Sandra Day O’Connor, first woman on the Supreme Court, dies at 93

Retired Justice Sandra Day O’Connor, who blazed a trail as the first woman to sit on the Supreme Court, died on Friday in Phoenix, the Supreme Court said. She was 93 years old.

O’Connor died of complications related to advanced dementia, probably Alzheimer’s, and a respiratory illness, the court said in a statement. She withdrew from public life in 2018 after she was diagnosed with dementia.

O’Connor was appointed to the Supreme Court by then President Ronald Reagan in 1981, making history as the first woman justice. During her 24-year tenure on the high court, she was often at its center and was a crucial swing vote in divisive cases, including those involving abortion and affirmative action.

O’Connor was also in the 5-4 majority in the 2000 case Bush v. Gore, which effectively decided the election for George W. Bush. She would go on to express doubts about the court’s decision to intervene in the election dispute, telling the Chicago Tribune in 2013, “Maybe the court should have said, ‘We’re not going to take it, goodbye.'”

Born in El Paso, Texas, in 1930, Sandra Day grew up on her family’s cattle ranch, called the “Lazy B,” in southeastern Arizona. She was admitted to Stanford University at the age of 16 and graduated from Stanford Law in 1952, completing her degree in two years rather than the standard three. She graduated third in her class at Stanford Law, two places behind a future colleague on the Supreme Court, Chief Justice William Rehnquist.

It was also during her time in law school that she met her husband, John Jay O’Connor. He died in 2009 of complications from Alzheimer’s disease.

As she entered the legal field, O’Connor struggled to find a job because of her gender and received only one offer to work as a legal secretary at a firm based in Los Angeles. O’Connor turned down the job, and offered to work for free for the county attorney for San Mateo County in California. She then was hired as deputy county attorney and, after her husband was stationed in Frankfurt, Germany, worked as a civilian attorney with the Army Quartermaster Corps.

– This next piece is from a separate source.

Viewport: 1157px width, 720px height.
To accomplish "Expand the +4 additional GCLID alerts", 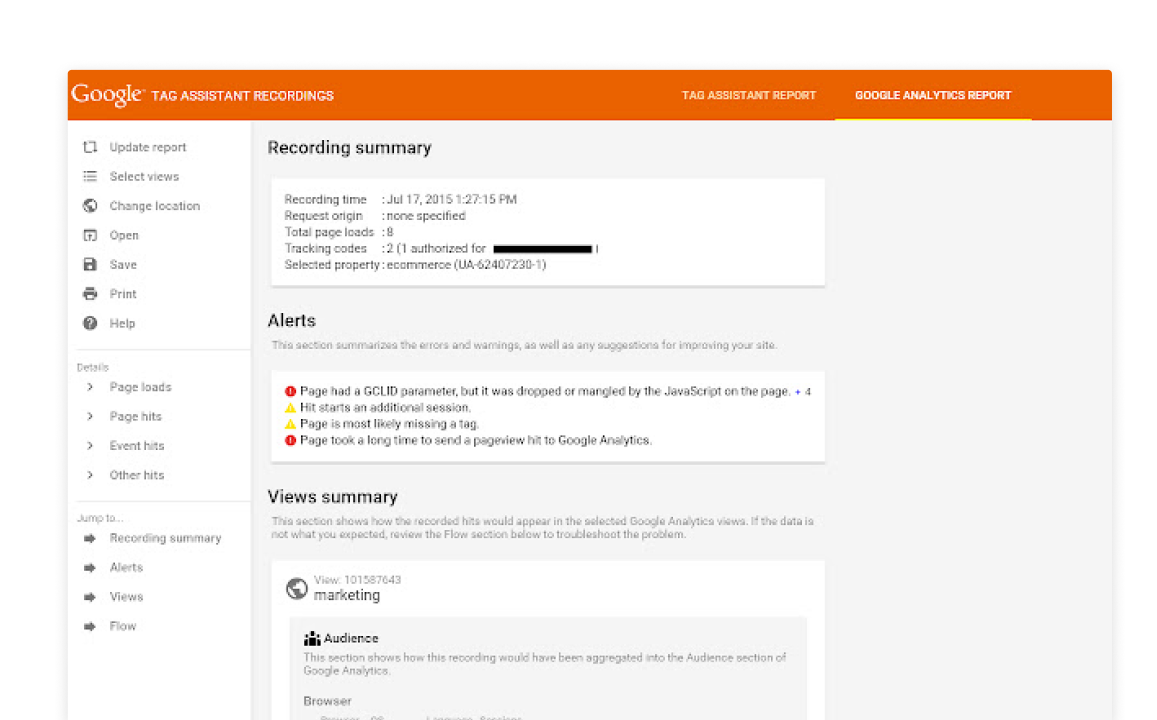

O’Connor and her husband returned to the U.S. in 1957 and moved to the Phoenix area, where she was admitted to the bar and, with another lawyer, began a private practice. In 1965, O’Connor worked as an assistant state attorney general of Arizona and four years later, was selected to fill a vacancy in the Arizona State Senate. She was reelected to the state’s upper chamber twice and in 1972, became the first woman to serve as the majority leader of any state senate.